(Collected data entries)
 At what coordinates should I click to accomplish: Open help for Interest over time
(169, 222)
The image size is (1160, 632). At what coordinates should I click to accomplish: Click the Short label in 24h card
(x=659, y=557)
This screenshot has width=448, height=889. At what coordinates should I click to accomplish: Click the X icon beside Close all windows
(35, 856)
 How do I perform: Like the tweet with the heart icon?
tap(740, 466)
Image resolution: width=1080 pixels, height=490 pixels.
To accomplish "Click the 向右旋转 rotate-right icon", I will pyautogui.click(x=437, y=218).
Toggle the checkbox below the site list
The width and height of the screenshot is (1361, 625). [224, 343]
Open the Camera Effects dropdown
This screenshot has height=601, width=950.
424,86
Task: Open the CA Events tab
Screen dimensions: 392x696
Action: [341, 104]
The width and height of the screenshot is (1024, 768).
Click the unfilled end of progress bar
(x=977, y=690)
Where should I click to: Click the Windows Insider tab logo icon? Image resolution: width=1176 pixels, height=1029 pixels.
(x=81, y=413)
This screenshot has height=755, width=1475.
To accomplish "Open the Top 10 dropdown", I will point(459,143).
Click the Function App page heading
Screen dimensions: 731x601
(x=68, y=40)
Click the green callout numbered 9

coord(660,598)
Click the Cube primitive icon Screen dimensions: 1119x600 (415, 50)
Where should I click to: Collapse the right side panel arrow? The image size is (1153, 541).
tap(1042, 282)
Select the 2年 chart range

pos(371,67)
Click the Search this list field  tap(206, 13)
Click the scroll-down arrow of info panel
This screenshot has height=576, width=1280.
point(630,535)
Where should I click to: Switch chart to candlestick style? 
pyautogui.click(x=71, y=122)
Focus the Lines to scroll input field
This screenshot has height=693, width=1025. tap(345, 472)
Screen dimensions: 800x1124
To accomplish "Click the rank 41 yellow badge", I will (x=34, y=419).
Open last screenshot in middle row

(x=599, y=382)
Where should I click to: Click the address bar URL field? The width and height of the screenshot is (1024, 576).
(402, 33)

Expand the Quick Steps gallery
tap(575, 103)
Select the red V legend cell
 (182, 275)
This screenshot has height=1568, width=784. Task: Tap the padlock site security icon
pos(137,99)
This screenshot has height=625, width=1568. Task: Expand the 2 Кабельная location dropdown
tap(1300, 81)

What you should do. If a line in the data above contains "will", return that line.

Result for this task.
To accomplish "Click the 向右旋转 rotate-right icon", I will pyautogui.click(x=437, y=218).
To accomplish "Open the Top 10 dropdown", I will point(459,143).
To accomplish "Click the rank 41 yellow badge", I will (x=34, y=419).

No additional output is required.